TASK INSTRUCTIONS: From the data below, copy exactly the lines that lie between the one holding "Screen dimensions: 640x366" and the one holding "Click the Latency label", including both, and nothing more.

Data entries:

- - -

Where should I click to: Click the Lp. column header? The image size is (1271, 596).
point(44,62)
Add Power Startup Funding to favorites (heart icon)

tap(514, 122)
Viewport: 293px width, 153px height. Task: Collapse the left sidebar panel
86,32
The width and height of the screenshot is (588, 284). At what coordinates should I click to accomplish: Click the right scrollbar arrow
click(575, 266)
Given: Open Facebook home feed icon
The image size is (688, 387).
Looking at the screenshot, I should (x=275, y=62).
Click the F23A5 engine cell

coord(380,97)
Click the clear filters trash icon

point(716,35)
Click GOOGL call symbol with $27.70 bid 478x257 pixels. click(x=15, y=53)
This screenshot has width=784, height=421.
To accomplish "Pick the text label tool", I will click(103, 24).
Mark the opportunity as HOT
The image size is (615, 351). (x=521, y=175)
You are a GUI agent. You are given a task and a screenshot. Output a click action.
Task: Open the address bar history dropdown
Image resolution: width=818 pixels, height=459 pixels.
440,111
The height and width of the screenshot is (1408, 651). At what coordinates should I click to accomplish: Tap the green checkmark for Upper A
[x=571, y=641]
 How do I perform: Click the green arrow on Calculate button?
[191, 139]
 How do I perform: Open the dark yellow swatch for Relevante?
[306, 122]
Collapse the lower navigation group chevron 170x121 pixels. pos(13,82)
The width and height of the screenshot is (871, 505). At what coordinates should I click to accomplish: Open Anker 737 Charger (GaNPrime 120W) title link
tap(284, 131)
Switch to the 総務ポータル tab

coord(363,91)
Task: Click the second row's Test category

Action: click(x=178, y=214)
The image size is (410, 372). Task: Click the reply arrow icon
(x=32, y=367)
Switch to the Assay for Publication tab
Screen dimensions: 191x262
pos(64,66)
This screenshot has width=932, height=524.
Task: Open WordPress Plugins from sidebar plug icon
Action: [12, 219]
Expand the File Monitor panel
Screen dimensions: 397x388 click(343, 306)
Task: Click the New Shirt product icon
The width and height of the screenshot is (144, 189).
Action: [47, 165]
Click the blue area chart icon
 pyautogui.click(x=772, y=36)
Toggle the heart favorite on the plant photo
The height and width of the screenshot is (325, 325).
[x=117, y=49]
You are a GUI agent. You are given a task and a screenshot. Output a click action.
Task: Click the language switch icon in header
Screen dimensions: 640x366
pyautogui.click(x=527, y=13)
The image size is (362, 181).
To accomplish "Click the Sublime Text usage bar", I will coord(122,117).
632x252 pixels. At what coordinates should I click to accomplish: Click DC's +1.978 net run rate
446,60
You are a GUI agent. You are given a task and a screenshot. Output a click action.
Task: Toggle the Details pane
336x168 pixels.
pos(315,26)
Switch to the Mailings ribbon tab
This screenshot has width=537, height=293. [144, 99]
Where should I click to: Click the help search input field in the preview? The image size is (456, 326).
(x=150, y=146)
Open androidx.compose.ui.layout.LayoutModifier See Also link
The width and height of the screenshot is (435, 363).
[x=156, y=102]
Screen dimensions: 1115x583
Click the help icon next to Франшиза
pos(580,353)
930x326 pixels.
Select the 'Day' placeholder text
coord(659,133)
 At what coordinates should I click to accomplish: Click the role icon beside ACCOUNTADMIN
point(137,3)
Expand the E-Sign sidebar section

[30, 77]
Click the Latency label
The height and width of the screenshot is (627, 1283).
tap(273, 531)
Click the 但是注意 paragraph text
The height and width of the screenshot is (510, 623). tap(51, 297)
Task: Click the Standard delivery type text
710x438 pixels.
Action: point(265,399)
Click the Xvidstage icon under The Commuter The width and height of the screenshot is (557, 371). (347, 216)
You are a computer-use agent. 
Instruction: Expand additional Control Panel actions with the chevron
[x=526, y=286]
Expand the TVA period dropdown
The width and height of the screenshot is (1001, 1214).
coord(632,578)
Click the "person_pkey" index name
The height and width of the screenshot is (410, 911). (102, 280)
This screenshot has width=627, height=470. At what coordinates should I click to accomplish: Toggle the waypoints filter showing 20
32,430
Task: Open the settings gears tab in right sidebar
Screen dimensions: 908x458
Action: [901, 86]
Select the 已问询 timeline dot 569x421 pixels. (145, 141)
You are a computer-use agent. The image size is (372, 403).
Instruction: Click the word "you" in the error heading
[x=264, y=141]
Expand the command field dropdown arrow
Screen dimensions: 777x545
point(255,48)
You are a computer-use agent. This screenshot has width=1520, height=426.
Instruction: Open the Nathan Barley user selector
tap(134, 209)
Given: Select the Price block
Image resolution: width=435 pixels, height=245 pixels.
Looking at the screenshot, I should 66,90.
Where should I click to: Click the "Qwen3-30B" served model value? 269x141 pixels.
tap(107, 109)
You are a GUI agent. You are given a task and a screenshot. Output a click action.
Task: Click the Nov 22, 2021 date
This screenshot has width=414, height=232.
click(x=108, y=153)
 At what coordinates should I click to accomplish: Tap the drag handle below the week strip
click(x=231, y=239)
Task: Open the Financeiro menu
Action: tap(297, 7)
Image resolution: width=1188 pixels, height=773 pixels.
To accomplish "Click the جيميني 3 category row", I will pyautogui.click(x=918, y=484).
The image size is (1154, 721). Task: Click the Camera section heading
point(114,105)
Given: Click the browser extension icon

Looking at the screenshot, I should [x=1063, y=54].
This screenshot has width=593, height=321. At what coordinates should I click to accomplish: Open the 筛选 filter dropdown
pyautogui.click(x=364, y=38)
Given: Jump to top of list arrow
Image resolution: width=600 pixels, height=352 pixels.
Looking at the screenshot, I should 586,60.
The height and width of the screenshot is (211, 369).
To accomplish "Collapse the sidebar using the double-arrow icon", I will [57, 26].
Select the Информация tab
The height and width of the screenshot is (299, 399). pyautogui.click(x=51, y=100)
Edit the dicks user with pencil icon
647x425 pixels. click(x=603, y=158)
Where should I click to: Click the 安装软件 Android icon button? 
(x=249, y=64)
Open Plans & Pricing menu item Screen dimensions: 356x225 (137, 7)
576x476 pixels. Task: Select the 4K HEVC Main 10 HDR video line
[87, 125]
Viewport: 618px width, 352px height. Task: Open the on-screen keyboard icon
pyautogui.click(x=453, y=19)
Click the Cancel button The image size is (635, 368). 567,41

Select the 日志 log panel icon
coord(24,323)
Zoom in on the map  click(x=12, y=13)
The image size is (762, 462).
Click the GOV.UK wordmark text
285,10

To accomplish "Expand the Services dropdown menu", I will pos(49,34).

- - -

THE COMPLETED TASK:
Screen dimensions: 640x366
pyautogui.click(x=527, y=13)
The image size is (362, 181).
To accomplish "Click the Sublime Text usage bar", I will coord(122,117).
632x252 pixels. At what coordinates should I click to accomplish: Click DC's +1.978 net run rate
446,60
You are a GUI agent. You are given a task and a screenshot. Output a click action.
Task: Toggle the Details pane
336x168 pixels.
pos(315,26)
Switch to the Mailings ribbon tab
This screenshot has width=537, height=293. [144, 99]
Where should I click to: Click the help search input field in the preview? The image size is (456, 326).
(x=150, y=146)
Open androidx.compose.ui.layout.LayoutModifier See Also link
The width and height of the screenshot is (435, 363).
[x=156, y=102]
Screen dimensions: 1115x583
Click the help icon next to Франшиза
pos(580,353)
930x326 pixels.
Select the 'Day' placeholder text
coord(659,133)
 At what coordinates should I click to accomplish: Click the role icon beside ACCOUNTADMIN
point(137,3)
Expand the E-Sign sidebar section

[30, 77]
Click the Latency label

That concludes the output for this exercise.